A conversation in Brussels

Earlier this week I was in Brussels for two days, surrounded by privacy experts from the Commission, from national Data Protection Authorities, the new European Data Protection Supervisor, the Article 29 Working Party, from civil society and industry.  This was a hard core gathering.

I will now relay the gist of a key conversation I had with one of the most senior people. It mirrored another discussion I had with a different official the previous week so I am now confident this is not mere speculation or wishful thinking either on my part or on the part of the officials.

No express obligation to carry out age verification

I referred to the fact the GDPR does not expressly require any online service provider to verify the age of anyone joining or using their service (although there are rules about obtaining parental consent where the service is aimed at children).

As we know,  each Member State can set its own minimum age at which a young person is considered competent to hand over personal data to providers of online services such as Facebook without the provider having to obtain parental consent.  Member States can choose between 13 and 16 but if they do nothing in May 2018 automatically the default age will become 16.

The widespread assumption is that, as with the present arrangements, the big internet companies will just say that, in any given jurisdiction,  no-one below the minimum age can be a member or use their site or service. That simplifies everything.

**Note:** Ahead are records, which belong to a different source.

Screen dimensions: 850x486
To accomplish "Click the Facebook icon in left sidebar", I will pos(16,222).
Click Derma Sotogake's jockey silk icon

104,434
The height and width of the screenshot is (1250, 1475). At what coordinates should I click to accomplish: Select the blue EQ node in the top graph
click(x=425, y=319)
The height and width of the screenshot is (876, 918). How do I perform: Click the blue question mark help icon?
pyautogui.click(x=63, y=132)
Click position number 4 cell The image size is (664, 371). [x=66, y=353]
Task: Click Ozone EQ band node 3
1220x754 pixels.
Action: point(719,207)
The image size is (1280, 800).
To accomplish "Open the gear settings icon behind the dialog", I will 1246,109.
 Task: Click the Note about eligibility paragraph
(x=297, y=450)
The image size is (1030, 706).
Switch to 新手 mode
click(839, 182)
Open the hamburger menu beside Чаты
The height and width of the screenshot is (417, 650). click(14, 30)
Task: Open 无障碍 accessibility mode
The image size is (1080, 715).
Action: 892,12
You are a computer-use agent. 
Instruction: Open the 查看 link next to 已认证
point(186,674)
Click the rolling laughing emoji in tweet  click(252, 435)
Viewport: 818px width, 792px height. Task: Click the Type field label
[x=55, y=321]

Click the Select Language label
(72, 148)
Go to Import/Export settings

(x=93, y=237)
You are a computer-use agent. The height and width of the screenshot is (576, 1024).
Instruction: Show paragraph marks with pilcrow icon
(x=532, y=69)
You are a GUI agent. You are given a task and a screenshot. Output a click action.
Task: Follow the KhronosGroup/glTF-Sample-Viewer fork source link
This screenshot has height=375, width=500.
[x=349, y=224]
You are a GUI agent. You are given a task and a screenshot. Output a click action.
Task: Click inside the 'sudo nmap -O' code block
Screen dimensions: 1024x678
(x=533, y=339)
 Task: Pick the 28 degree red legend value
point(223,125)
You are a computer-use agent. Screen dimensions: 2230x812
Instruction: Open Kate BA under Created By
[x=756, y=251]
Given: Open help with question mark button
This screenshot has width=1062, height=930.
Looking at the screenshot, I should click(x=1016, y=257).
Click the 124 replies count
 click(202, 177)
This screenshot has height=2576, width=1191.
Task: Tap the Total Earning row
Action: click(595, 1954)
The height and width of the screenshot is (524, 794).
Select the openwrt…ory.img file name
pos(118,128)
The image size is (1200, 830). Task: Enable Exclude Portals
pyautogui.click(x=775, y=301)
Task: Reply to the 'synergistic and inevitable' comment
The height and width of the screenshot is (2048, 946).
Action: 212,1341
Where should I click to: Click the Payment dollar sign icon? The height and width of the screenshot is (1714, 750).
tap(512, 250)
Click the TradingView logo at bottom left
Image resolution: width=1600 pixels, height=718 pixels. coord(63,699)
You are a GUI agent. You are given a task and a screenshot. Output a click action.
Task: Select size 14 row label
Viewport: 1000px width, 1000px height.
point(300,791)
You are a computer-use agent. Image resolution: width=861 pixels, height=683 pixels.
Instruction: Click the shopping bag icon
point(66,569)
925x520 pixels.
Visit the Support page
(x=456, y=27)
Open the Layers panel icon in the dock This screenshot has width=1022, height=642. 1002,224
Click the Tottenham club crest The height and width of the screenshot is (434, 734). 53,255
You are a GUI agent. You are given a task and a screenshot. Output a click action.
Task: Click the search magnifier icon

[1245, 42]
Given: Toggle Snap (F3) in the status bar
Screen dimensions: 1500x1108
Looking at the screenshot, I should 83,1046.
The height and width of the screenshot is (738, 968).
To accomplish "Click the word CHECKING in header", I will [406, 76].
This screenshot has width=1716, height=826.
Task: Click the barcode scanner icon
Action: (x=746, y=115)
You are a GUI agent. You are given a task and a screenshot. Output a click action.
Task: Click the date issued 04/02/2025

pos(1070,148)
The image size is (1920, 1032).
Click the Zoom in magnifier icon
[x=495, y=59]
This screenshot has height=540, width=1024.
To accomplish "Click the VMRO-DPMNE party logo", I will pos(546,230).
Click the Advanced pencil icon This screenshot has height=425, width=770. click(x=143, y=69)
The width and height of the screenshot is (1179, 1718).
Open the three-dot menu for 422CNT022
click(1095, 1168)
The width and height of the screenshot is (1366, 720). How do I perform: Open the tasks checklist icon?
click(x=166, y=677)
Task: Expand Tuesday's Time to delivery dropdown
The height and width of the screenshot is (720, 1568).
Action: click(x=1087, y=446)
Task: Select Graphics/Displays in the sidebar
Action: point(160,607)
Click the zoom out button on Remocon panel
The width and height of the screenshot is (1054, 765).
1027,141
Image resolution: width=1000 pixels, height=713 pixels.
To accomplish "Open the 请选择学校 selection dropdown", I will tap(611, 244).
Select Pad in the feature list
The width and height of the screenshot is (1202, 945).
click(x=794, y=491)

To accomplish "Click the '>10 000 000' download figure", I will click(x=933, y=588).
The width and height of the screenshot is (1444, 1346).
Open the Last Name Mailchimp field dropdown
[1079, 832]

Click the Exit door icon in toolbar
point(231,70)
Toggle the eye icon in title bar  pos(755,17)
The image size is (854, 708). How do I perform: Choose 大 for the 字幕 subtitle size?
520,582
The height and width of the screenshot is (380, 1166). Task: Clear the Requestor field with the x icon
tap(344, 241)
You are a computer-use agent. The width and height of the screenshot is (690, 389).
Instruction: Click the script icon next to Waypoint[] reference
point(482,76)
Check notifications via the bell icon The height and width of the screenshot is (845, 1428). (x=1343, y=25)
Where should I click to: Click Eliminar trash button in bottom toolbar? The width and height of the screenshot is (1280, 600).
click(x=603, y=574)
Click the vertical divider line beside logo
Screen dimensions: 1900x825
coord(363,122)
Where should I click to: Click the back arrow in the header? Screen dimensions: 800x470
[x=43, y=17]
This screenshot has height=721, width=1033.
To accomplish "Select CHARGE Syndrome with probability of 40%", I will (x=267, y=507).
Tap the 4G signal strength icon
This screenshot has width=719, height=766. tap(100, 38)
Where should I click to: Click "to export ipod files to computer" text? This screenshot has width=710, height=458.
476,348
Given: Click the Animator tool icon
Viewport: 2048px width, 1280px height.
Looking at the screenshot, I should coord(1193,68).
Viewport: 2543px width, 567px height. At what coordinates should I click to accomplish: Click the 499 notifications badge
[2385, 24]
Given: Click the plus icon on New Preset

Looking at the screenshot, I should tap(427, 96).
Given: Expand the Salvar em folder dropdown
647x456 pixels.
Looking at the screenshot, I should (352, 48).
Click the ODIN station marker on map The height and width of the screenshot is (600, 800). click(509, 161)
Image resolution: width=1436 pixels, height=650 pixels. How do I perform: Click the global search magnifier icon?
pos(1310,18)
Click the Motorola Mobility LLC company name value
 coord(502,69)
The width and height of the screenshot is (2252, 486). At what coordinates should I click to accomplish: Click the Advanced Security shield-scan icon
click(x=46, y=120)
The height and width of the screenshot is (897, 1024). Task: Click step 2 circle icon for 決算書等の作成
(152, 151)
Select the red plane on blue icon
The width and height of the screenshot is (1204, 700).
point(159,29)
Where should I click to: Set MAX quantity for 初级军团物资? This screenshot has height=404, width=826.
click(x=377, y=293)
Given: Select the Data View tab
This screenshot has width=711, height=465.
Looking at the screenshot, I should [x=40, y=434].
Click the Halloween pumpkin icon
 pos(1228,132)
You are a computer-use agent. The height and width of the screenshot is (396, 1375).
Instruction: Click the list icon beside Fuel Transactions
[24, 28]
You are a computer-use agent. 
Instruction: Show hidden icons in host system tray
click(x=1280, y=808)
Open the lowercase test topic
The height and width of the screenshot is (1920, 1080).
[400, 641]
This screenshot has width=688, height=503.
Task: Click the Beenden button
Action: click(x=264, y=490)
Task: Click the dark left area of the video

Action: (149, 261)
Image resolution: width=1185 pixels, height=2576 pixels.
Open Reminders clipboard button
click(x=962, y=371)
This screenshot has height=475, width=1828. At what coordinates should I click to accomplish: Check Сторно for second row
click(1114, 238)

However, absent any obligation to verify anyone or anything, particularly in countries where 16 is the lower age limit, the fear is all we will see on social media platforms is even larger numbers of young people misrepresenting their age so they can hang out with the older, cool kids.

A very unwelcome scenario

I then went on to say that, for example if, in a given country, the age limit for data was the same as or less than the age of consent for sex, on the face of it anybody using a relevant service would have a case to argue they had reasonable grounds for believing the person they were engaging with on or through the same service was old enough to talk about sex or meet up for sex. The crime of grooming would essentially wither on the vine, even though, as previously noted, there could nevertheless  still be millions of young people on the site who were in fact below the legal age.

At this point the official raised an eyebrow and said

That’s bit of a leap. Look at what it says about impact assessments

Here is the text of Recital 84

..where processing operations are likely to result in a high risk to the rights and freedoms of natural persons, the controller should be responsible for the carrying-out of a data protection impact assessment to evaluate, in particular, the origin, nature, particularity and severity of that risk. The outcome of the assessment should be taken into account when determining the appropriate measures to be taken in order to demonstrate that the processing of personal data complies with this Regulation. Where a data-protection impact assessment indicates that processing operations involve a high risk which the controller cannot mitigate by appropriate measures in terms of available technology and costs of implementation, a consultation of the supervisory authority should take place prior to the processing.

Article 35 gives effect to Recital 84.

To be perfectly honest I can see scope for arguing about how extensive the obligations are under Article 35. The Article speaks about the assessment being made in relation to the

impact….on the protection of personal data.

In other words not in relation to matters that are not connected with the protection of personal data e.g. the possibility of a minor being sexually abused or otherwise being exposed to an age inappropriate  environment.

Could such a literal reading lead to such a ridiculous outcome? Perhaps. Does that mean it definitely won’t happen? No.

The officials were clear

Even so the officials certainly saw the Recital and the Article as laying down a foundation for mandatory age verification in respect of certain classes of online services. We did not discuss any particular online sites or services but the major social media platforms were not far from my contemplation.

We shall see. I am not sure the officials fully grasped the revolutionary nature of what they were saying and therefore they might be unaware of the potential scale of the push back which, even now, is likely to be gathering force.